Joined : 07 Jan 2008
Posts : 471
Location : Wiltshire

PostSubject: Re: The Ridgeway..   Mon Jun 30, 2008 10:34 pm

Quote: SteveM
"What's anyone else think? Is there any actual evidence that the ridgeway is Stone Age?"

Fascinating question Steve, I hope someone with more knowledge than me answers it.

I have always be puzzled as to why Barbury and Liddington Castles are so close together. Also reading up on a Ridgeway walk I would like to do near Bishopstone - the guide says "This walk follows a line of villages built on the springline where the chalk of the downs ends and the greensand begins ....." I wonder if that implies that the Ridgeway was deliberately made above springlines so that whoever used it would have to travel downhill to settlements along the route. Lots of questions, not many answers as usual for me.

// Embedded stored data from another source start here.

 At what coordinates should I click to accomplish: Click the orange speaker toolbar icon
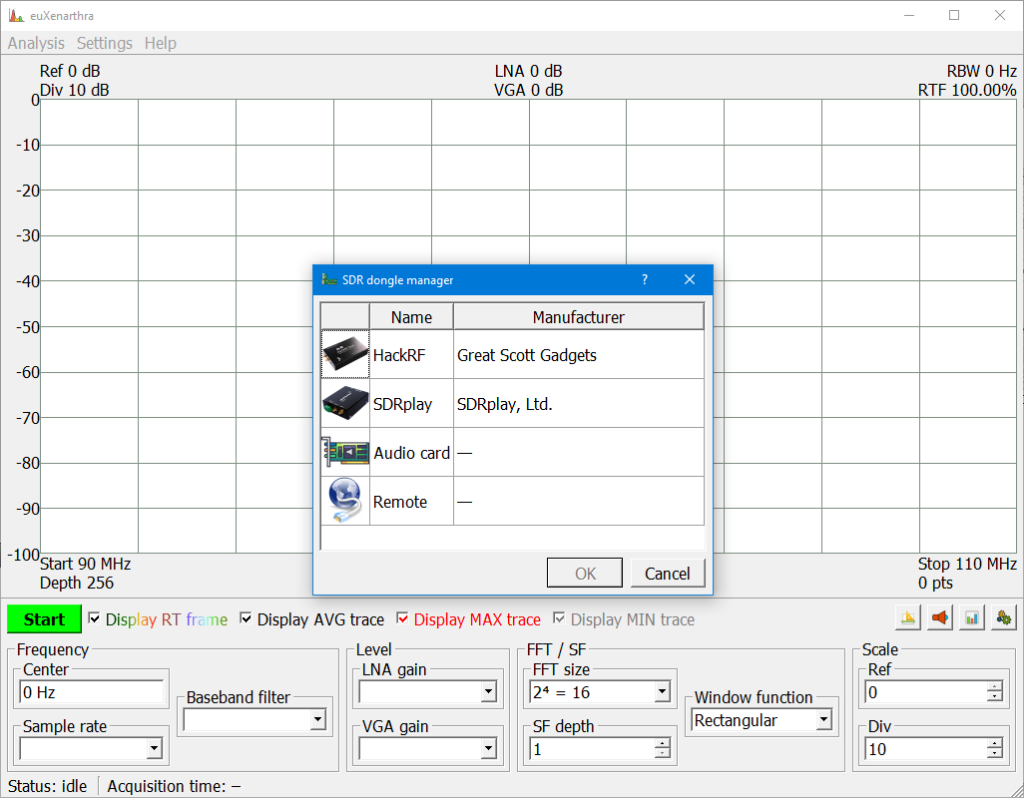940,619
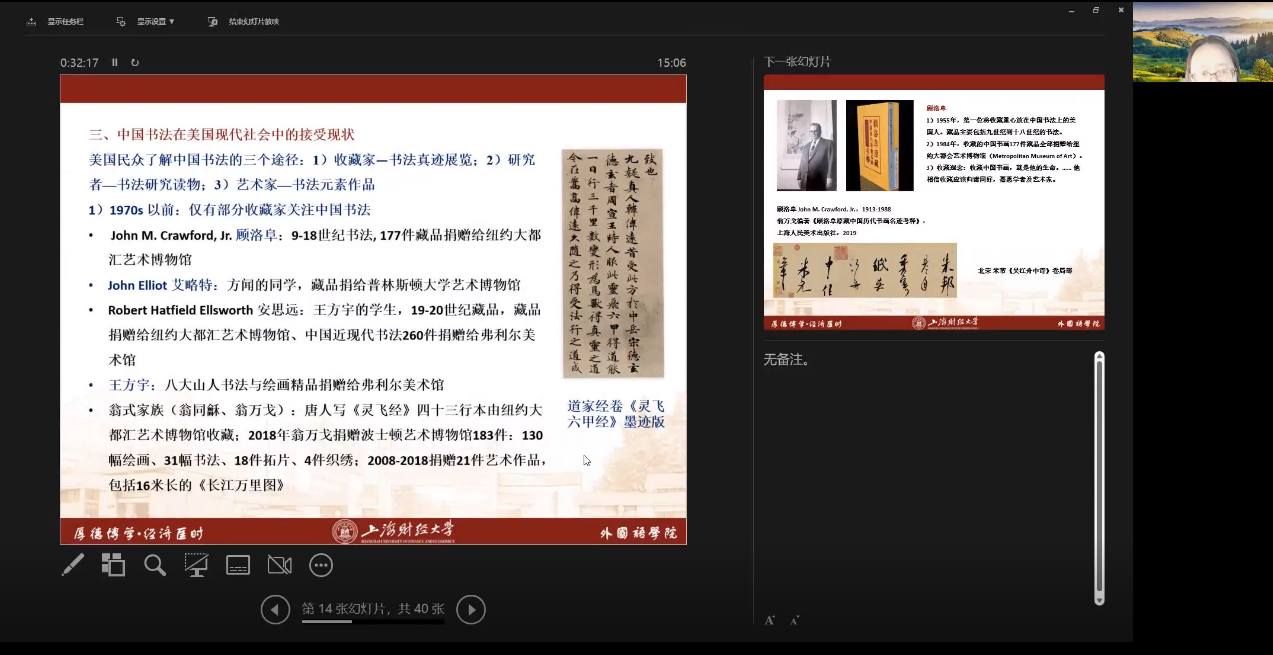Decrease the notes text size
The width and height of the screenshot is (1273, 655).
tap(795, 620)

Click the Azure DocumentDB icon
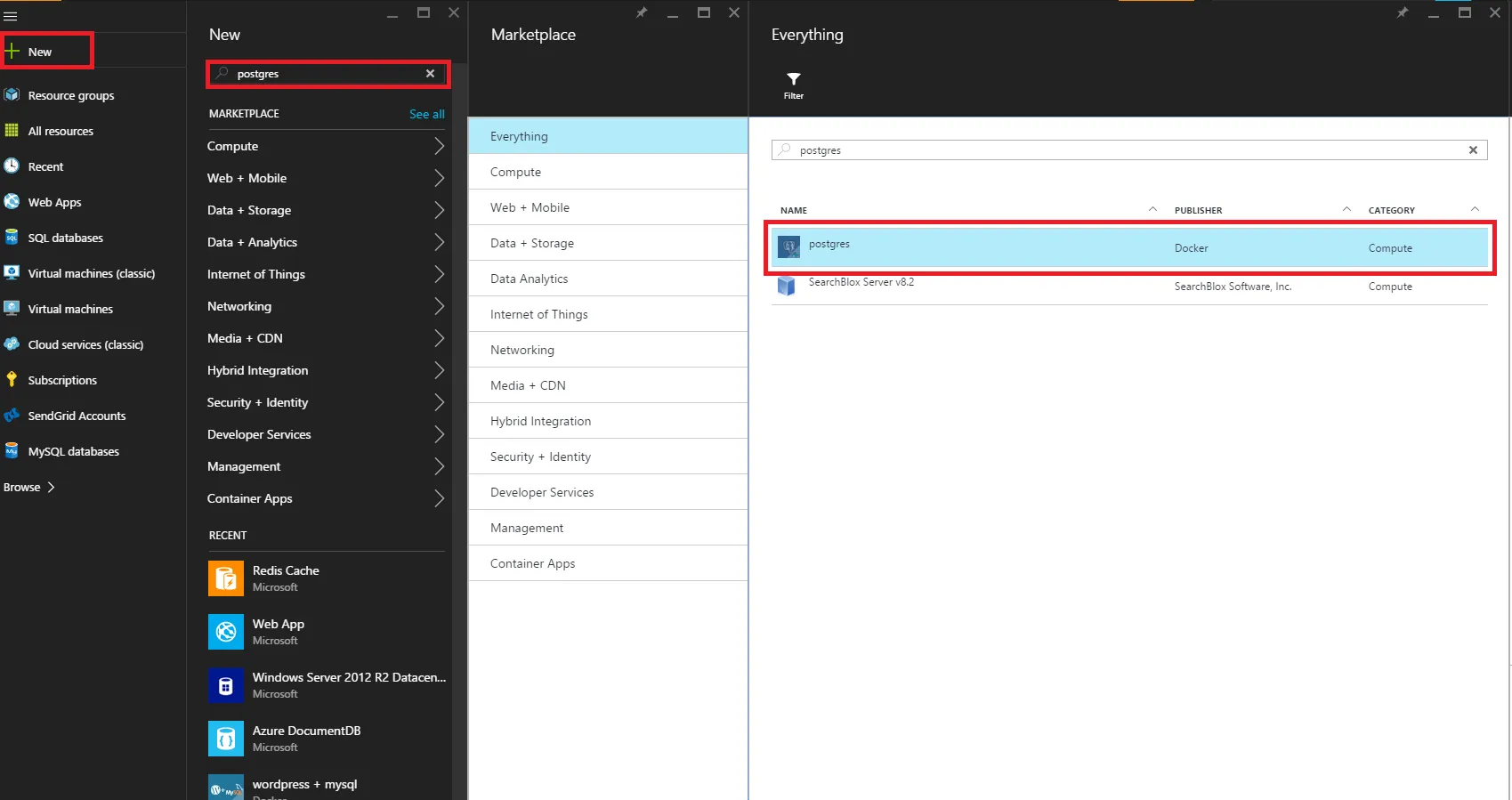pos(226,739)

Linking in with the post by Chance earlier, I came across this little extract from Alfred Williams' little book The Villages of the White Horse. It is about Liddington:

The inhabitants are spoken of collectively as "The Liddington Pig-diggers". This came about, in the beginning, through a remark let fall by a rustic about digging for a pig upon the hill-top, which was wrongly received by the hearer, and clownishly construed into meaning that he had actually been digging fo a pig, in the same manner that folks from another village were acredited with having raked after the moon. The true interpretation of the remark is something far differnet. It was an ancient privilege of the parishioners to go upon the downs flint-digging. This they dis in spare time when other work was slack. The flints, when unearthed were sold for road making and repairing, and the money often used to buy a pig for the cottager's sty. Accordingly, it became the fashion, when one was about to go flint-digging, to say he was going to dig for another pig; and so the story became current that pigs were dug out of the flint-beds upon the hill, and villagers were branded with the title of "Pig-diggers".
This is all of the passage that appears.